# [Metin bölümü]
⁂

Sarı saçlı güzel kadın / Sarı saçlı güzel kadın / Anasını s*ktin vatanın” dizelerini içeren şiirin Can Yücel tarafından Datça’da yazılıp Tansu Çiller’in yüzüne karşı okunduğu rivayeti doğrulanamıyor

 

 

Malumatfurus.org’da ünlü şairimiz Can Yücel’e (21 Ağustos 1926 – 12 Ağustos 1999) ait olduğu sanılarak paylaşılan birçok söz ve şiiri ele aldık, yine kendisine atfedilen farklı diyalogların arka planını aktardık.

Bugünkü konumuz yine “Can Baba” ile ilgili.

1993-1996 yılları arasında 50., 51. ve 52. hükümetlerde Başbakanlık, Doğru Yol Partisi eski Genel Başkanlığı, 1991-1993 yılları arasında Ekonomiden Sorumlu Devlet Bakanlığı, 1996-1997 yıllarında Dışişleri Bakanlığı, 19., 20. ve 21. dönem TBMM milletvekiliği görevlerini yürüten Tansu Çiller’in ismi son dönemde her gündeme geldiğinde paylaşılan bir anlatıyı konu edineceğiz.

 

5 Nisan 1994 ekonomik krizi, 90’lı yılların iktisadî bunalımları ve istikrarsız siyasî düzeni, mitinglerde yaptığı konuşmalardaki gafları, örtülü ödenekten Selçuk Parsadan’a yapılan ödeme ve malvarlığı ile ilgili iddialar ile hafızalara kazınan Türkiye’nin ilk kadın başbakanı Tansu Çiller hakkında Can Yücel’in kaleme aldığı iddia olunan küfürlü şiir şu şekilde:

“Sarı saçlı güzel kadın!
Sarı saçlı güzel kadın!
Anasını s.ktin vatanın!”

⁂

# [Veri kayıtları]
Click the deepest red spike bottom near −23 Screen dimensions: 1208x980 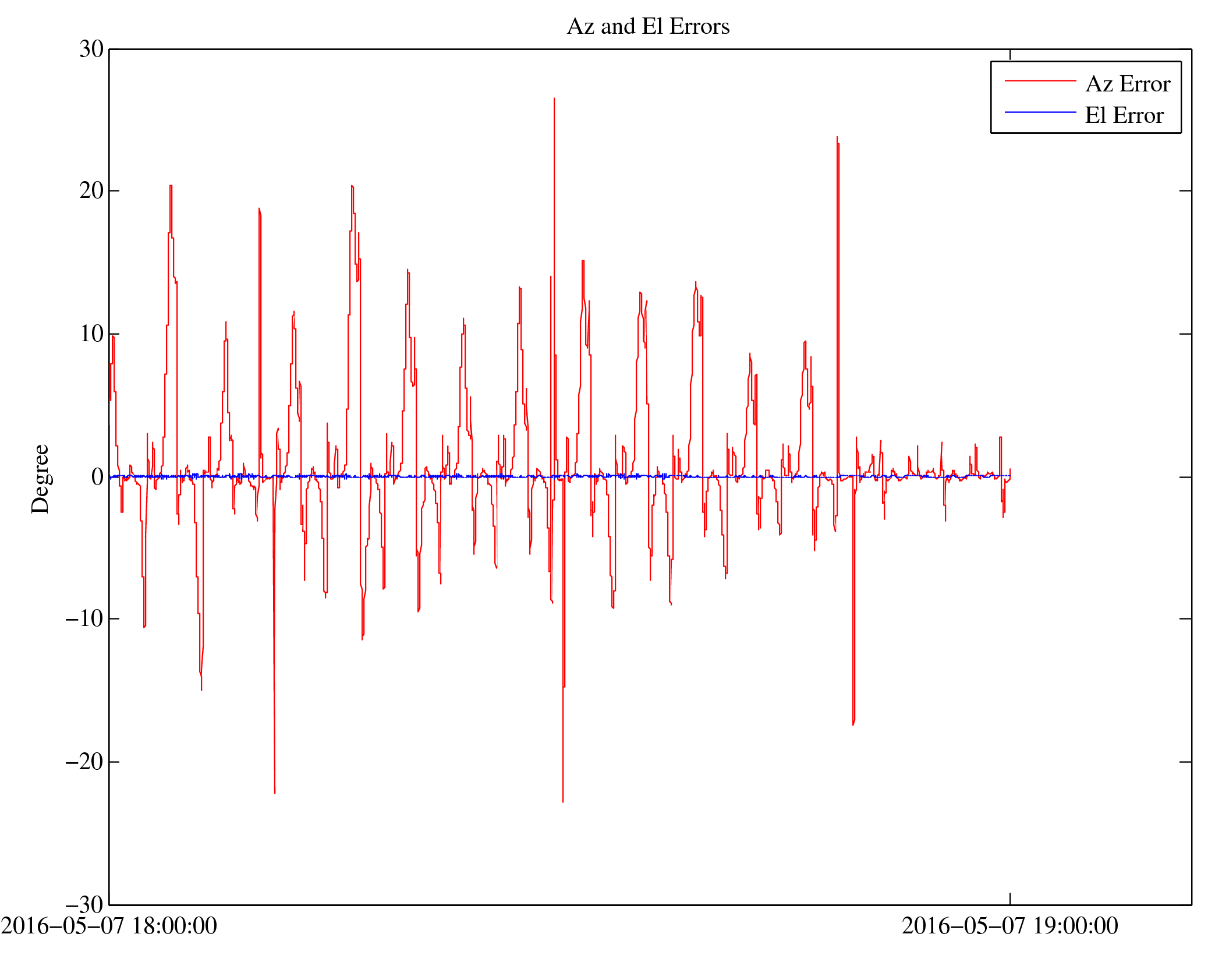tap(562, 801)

⁂

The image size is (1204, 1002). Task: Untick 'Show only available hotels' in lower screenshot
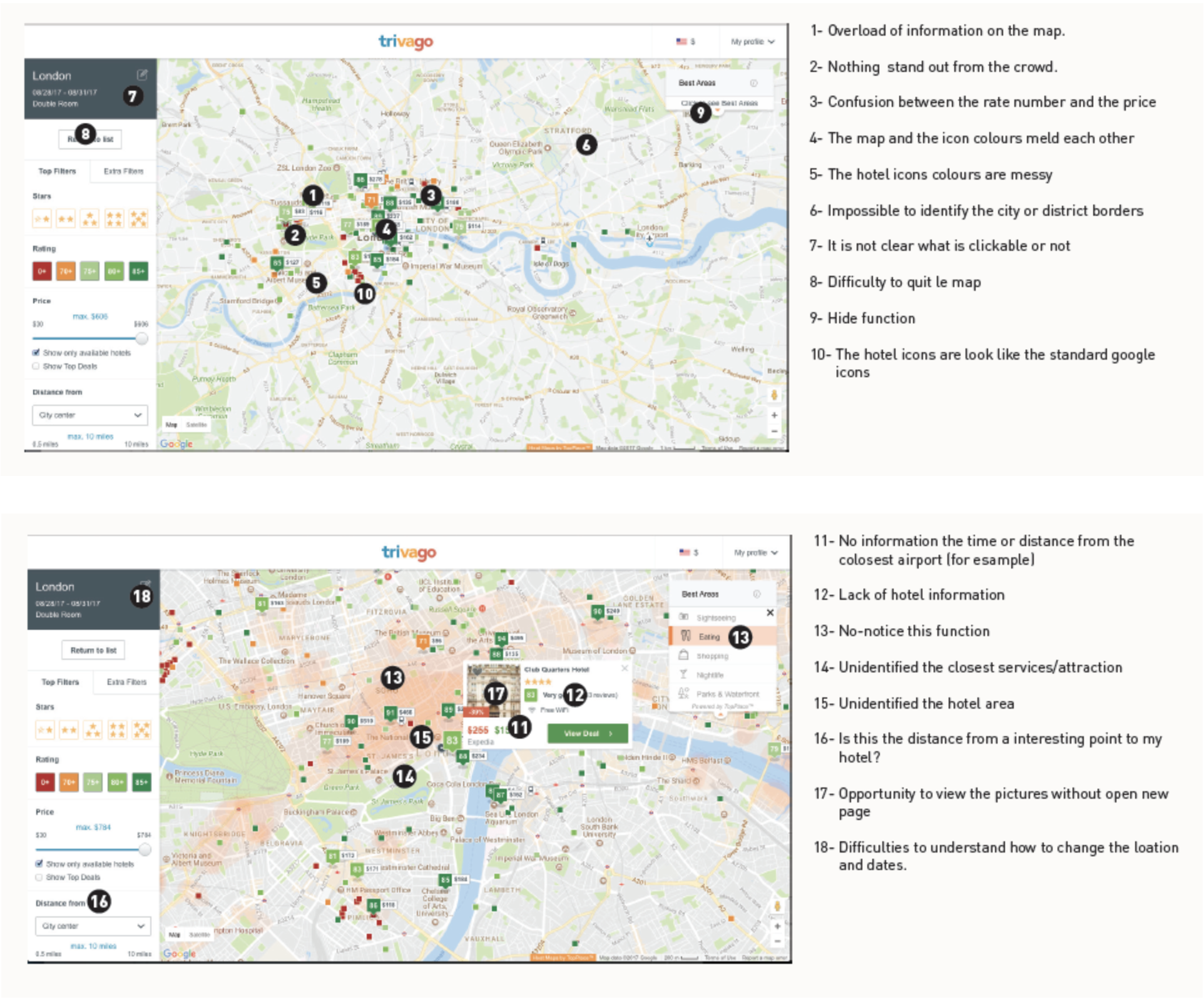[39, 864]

⁂

# [Yapılacaklar]
(A) Metindeki "1993-1996 yılları arasında" ile başlayan paragrafı, ana bilgilerini koruyarak madde listesi hâline getirin.
(B) Metne göre Tansu Çiller hangi yıllarda Dışişleri Bakanlığı görevini yürüttü?
(C) Metinde "Sarı saçlı güzel kadın / Sarı" ile başlayıp "anlatıyı konu edineceğiz." ile biten bölümü kelimesi kelimesine aktarın.

# [Yanıtlar]
(A)
- Tansu Çiller 1993-1996 yılları arasında 50., 51. ve 52. hükümetlerde başbakanlık yaptı.
- Doğru Yol Partisi'nin eski genel başkanıdır.
- 1991-1993 yıllarında Ekonomiden Sorumlu Devlet Bakanı, 1996-1997 yıllarında Dışişleri Bakanı oldu.
- 19., 20. ve 21. dönem TBMM milletvekilliği yaptı.
- Yazıda, Çiller'in adı son dönemde her gündeme geldiğinde paylaşılan bir anlatı ele alınacak.

(B) 1996-1997 yıllarında.

(C)
Sarı saçlı güzel kadın / Sarı saçlı güzel kadın / Anasını s*ktin vatanın” dizelerini içeren şiirin Can Yücel tarafından Datça’da yazılıp Tansu Çiller’in yüzüne karşı okunduğu rivayeti doğrulanamıyor

 

 

Malumatfurus.org’da ünlü şairimiz Can Yücel’e (21 Ağustos 1926 – 12 Ağustos 1999) ait olduğu sanılarak paylaşılan birçok söz ve şiiri ele aldık, yine kendisine atfedilen farklı diyalogların arka planını aktardık.

Bugünkü konumuz yine “Can Baba” ile ilgili.

1993-1996 yılları arasında 50., 51. ve 52. hükümetlerde Başbakanlık, Doğru Yol Partisi eski Genel Başkanlığı, 1991-1993 yılları arasında Ekonomiden Sorumlu Devlet Bakanlığı, 1996-1997 yıllarında Dışişleri Bakanlığı, 19., 20. ve 21. dönem TBMM milletvekiliği görevlerini yürüten Tansu Çiller’in ismi son dönemde her gündeme geldiğinde paylaşılan bir anlatıyı konu edineceğiz.